Records for the task:
# # # #
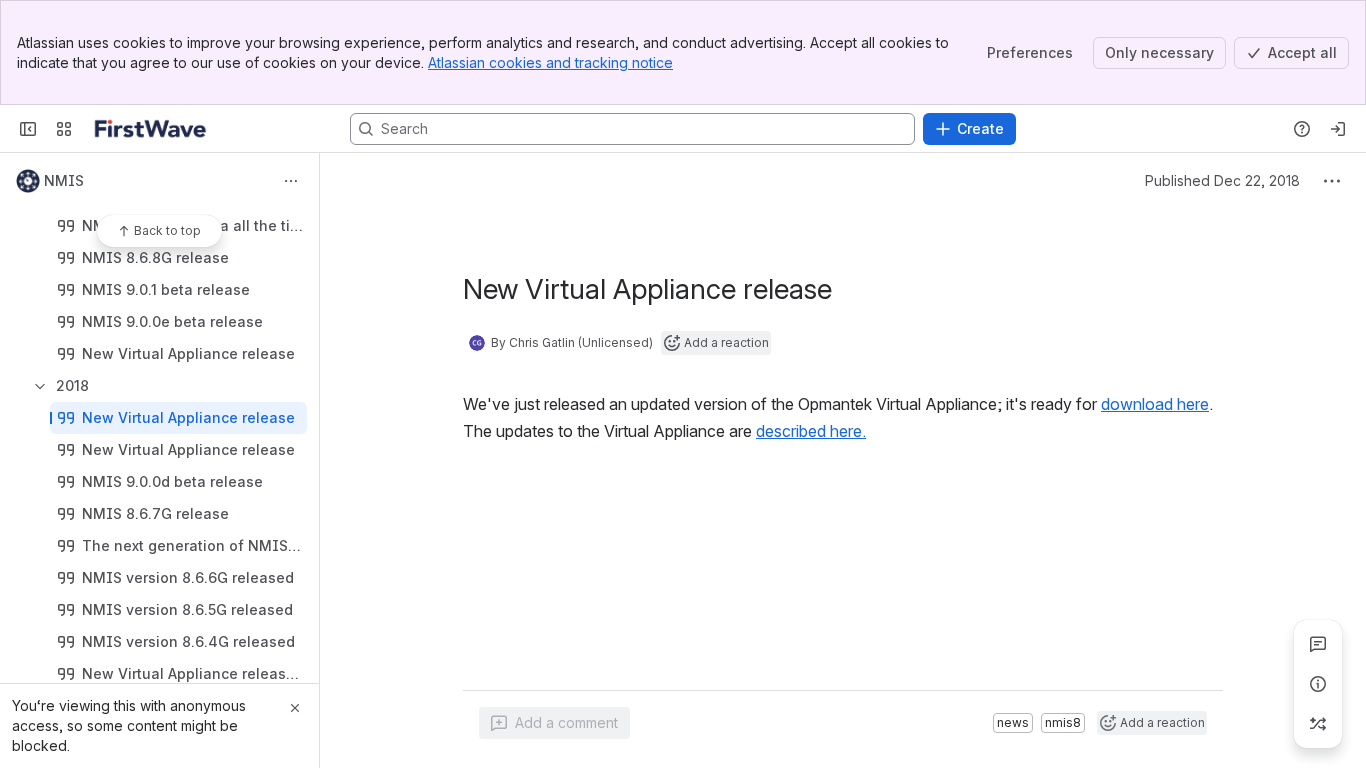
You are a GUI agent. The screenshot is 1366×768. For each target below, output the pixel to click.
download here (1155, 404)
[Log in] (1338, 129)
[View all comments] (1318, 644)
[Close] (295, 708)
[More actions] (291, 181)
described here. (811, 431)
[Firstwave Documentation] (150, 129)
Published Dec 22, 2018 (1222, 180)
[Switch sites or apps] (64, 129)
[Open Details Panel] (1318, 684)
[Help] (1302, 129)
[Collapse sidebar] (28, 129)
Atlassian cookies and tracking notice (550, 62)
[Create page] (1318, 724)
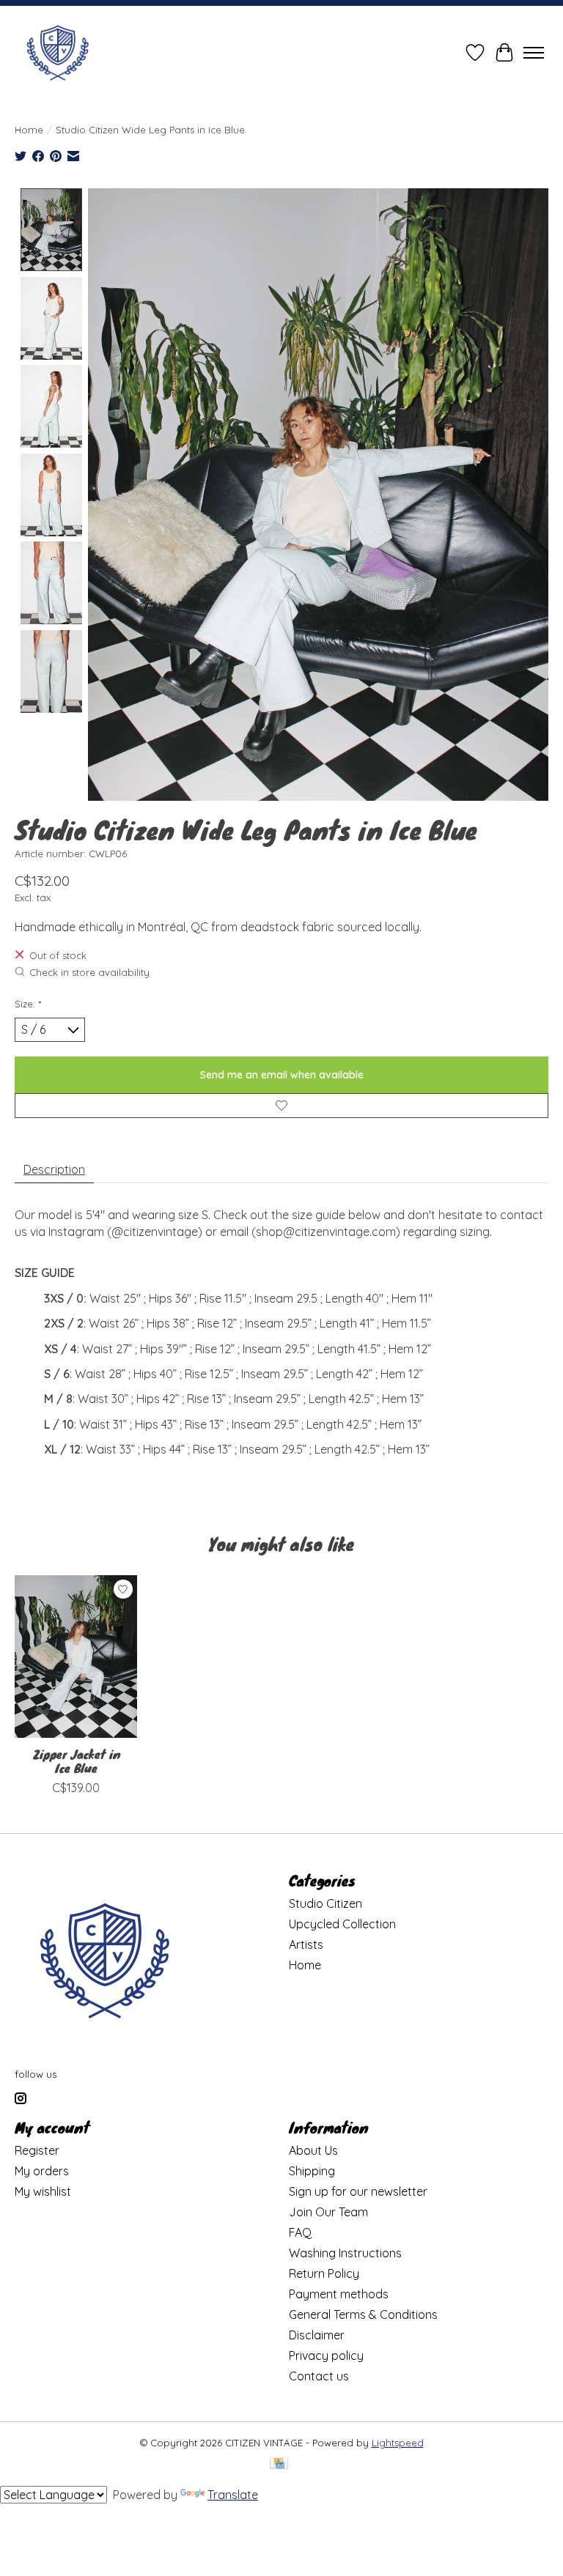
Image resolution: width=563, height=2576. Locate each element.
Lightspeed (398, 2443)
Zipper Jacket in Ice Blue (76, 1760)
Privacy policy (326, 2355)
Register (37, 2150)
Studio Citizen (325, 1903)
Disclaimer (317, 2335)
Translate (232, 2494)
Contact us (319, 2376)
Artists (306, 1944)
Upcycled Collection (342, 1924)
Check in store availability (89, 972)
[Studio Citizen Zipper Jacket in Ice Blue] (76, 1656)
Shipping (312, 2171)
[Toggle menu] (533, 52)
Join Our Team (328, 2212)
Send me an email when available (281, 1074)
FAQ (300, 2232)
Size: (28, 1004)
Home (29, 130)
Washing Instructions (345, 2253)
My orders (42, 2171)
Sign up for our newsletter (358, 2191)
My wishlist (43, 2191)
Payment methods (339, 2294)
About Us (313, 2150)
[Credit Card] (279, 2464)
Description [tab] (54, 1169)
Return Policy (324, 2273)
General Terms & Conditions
# # # #
Prompt: Repeat each record as given. No picture belongs in the copy.

Response to this exercise:
You are a GUI agent. The screenshot is 1366×768. For each target below, output the pixel to click.
download here (1155, 404)
[Log in] (1338, 129)
[View all comments] (1318, 644)
[Close] (295, 708)
[More actions] (291, 181)
described here. (811, 431)
[Firstwave Documentation] (150, 129)
Published Dec 22, 2018 (1222, 180)
[Switch sites or apps] (64, 129)
[Open Details Panel] (1318, 684)
[Help] (1302, 129)
[Collapse sidebar] (28, 129)
Atlassian cookies and tracking notice (550, 62)
[Create page] (1318, 724)
Image resolution: width=563, height=2576. Locate each element.
Lightspeed (398, 2443)
Zipper Jacket in Ice Blue (76, 1760)
Privacy policy (326, 2355)
Register (37, 2150)
Studio Citizen (325, 1903)
Disclaimer (317, 2335)
Translate (232, 2494)
Contact us (319, 2376)
Artists (306, 1944)
Upcycled Collection (342, 1924)
Check in store availability (89, 972)
[Studio Citizen Zipper Jacket in Ice Blue] (76, 1656)
Shipping (312, 2171)
[Toggle menu] (533, 52)
Join Our Team (328, 2212)
Send me an email when available (281, 1074)
FAQ (300, 2232)
Size: (28, 1004)
Home (29, 130)
Washing Instructions (345, 2253)
My orders (42, 2171)
Sign up for our newsletter (358, 2191)
My wishlist (43, 2191)
Payment methods (339, 2294)
About Us (313, 2150)
[Credit Card] (279, 2464)
Description [tab] (54, 1169)
Return Policy (324, 2273)
General Terms & Conditions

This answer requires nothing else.